What the task requires>
Copy every one of the rows below word for word, with nothing changed.

Item coordinate data:
=======

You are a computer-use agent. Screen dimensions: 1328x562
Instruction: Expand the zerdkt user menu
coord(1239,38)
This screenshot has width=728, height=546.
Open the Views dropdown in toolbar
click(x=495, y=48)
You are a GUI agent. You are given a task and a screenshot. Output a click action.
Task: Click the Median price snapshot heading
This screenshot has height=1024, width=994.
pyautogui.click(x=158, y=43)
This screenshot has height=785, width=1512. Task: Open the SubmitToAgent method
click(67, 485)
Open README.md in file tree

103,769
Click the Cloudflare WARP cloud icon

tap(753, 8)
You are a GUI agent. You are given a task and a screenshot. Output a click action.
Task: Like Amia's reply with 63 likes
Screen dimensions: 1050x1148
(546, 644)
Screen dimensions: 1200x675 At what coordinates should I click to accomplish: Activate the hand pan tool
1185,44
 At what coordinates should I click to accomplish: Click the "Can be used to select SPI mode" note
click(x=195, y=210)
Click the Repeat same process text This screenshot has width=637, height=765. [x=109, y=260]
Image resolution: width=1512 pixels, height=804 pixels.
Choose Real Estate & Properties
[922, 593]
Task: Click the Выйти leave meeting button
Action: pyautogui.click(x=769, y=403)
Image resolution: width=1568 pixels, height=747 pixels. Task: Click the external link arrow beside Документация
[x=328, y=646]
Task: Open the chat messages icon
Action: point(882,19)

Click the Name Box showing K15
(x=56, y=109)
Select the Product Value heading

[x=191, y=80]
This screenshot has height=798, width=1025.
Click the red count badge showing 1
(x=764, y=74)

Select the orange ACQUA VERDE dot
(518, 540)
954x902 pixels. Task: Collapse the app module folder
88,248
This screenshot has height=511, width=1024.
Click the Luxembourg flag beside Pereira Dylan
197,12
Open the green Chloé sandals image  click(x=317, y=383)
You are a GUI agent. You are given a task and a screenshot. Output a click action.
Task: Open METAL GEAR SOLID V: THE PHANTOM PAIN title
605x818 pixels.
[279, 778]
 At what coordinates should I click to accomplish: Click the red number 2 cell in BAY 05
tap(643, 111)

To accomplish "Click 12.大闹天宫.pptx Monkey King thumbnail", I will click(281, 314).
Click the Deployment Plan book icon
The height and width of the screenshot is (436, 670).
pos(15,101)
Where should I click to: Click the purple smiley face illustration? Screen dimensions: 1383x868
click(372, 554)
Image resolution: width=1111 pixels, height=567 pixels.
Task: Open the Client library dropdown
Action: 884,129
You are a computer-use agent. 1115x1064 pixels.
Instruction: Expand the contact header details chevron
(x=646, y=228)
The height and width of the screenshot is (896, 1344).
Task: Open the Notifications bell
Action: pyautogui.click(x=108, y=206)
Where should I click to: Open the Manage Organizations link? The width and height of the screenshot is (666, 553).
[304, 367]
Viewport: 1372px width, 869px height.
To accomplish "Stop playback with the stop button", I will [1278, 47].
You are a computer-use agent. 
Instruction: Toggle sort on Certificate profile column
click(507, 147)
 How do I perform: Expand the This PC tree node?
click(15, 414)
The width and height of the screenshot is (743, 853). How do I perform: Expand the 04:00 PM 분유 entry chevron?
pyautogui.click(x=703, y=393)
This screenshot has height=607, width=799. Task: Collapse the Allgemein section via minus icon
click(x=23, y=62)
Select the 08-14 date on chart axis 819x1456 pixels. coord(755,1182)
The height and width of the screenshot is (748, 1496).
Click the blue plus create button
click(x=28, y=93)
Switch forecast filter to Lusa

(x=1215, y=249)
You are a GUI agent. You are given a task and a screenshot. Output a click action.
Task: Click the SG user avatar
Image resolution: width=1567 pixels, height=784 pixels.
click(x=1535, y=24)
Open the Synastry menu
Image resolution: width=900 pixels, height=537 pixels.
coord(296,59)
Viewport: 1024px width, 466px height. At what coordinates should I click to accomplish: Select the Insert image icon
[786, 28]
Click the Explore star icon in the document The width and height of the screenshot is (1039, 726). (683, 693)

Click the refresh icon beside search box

=======

Written answer>
You are a computer-use agent. Screen dimensions: 1328x562
Instruction: Expand the zerdkt user menu
coord(1239,38)
This screenshot has width=728, height=546.
Open the Views dropdown in toolbar
click(x=495, y=48)
You are a GUI agent. You are given a task and a screenshot. Output a click action.
Task: Click the Median price snapshot heading
This screenshot has height=1024, width=994.
pyautogui.click(x=158, y=43)
This screenshot has height=785, width=1512. Task: Open the SubmitToAgent method
click(67, 485)
Open README.md in file tree

103,769
Click the Cloudflare WARP cloud icon

tap(753, 8)
You are a GUI agent. You are given a task and a screenshot. Output a click action.
Task: Like Amia's reply with 63 likes
Screen dimensions: 1050x1148
(546, 644)
Screen dimensions: 1200x675 At what coordinates should I click to accomplish: Activate the hand pan tool
1185,44
 At what coordinates should I click to accomplish: Click the "Can be used to select SPI mode" note
click(x=195, y=210)
Click the Repeat same process text This screenshot has width=637, height=765. [x=109, y=260]
Image resolution: width=1512 pixels, height=804 pixels.
Choose Real Estate & Properties
[922, 593]
Task: Click the Выйти leave meeting button
Action: pyautogui.click(x=769, y=403)
Image resolution: width=1568 pixels, height=747 pixels. Task: Click the external link arrow beside Документация
[x=328, y=646]
Task: Open the chat messages icon
Action: point(882,19)

Click the Name Box showing K15
(x=56, y=109)
Select the Product Value heading

[x=191, y=80]
This screenshot has height=798, width=1025.
Click the red count badge showing 1
(x=764, y=74)

Select the orange ACQUA VERDE dot
(518, 540)
954x902 pixels. Task: Collapse the app module folder
88,248
This screenshot has height=511, width=1024.
Click the Luxembourg flag beside Pereira Dylan
197,12
Open the green Chloé sandals image  click(x=317, y=383)
You are a GUI agent. You are given a task and a screenshot. Output a click action.
Task: Open METAL GEAR SOLID V: THE PHANTOM PAIN title
605x818 pixels.
[279, 778]
 At what coordinates should I click to accomplish: Click the red number 2 cell in BAY 05
tap(643, 111)

To accomplish "Click 12.大闹天宫.pptx Monkey King thumbnail", I will click(281, 314).
Click the Deployment Plan book icon
The height and width of the screenshot is (436, 670).
pos(15,101)
Where should I click to: Click the purple smiley face illustration? Screen dimensions: 1383x868
click(372, 554)
Image resolution: width=1111 pixels, height=567 pixels.
Task: Open the Client library dropdown
Action: 884,129
You are a computer-use agent. 1115x1064 pixels.
Instruction: Expand the contact header details chevron
(x=646, y=228)
The height and width of the screenshot is (896, 1344).
Task: Open the Notifications bell
Action: pyautogui.click(x=108, y=206)
Where should I click to: Open the Manage Organizations link? The width and height of the screenshot is (666, 553).
[304, 367]
Viewport: 1372px width, 869px height.
To accomplish "Stop playback with the stop button", I will [1278, 47].
You are a computer-use agent. 
Instruction: Toggle sort on Certificate profile column
click(507, 147)
 How do I perform: Expand the This PC tree node?
click(15, 414)
The width and height of the screenshot is (743, 853). How do I perform: Expand the 04:00 PM 분유 entry chevron?
pyautogui.click(x=703, y=393)
This screenshot has height=607, width=799. Task: Collapse the Allgemein section via minus icon
click(x=23, y=62)
Select the 08-14 date on chart axis 819x1456 pixels. coord(755,1182)
The height and width of the screenshot is (748, 1496).
Click the blue plus create button
click(x=28, y=93)
Switch forecast filter to Lusa

(x=1215, y=249)
You are a GUI agent. You are given a task and a screenshot. Output a click action.
Task: Click the SG user avatar
Image resolution: width=1567 pixels, height=784 pixels.
click(x=1535, y=24)
Open the Synastry menu
Image resolution: width=900 pixels, height=537 pixels.
coord(296,59)
Viewport: 1024px width, 466px height. At what coordinates should I click to accomplish: Select the Insert image icon
[786, 28]
Click the Explore star icon in the document The width and height of the screenshot is (1039, 726). (683, 693)

Click the refresh icon beside search box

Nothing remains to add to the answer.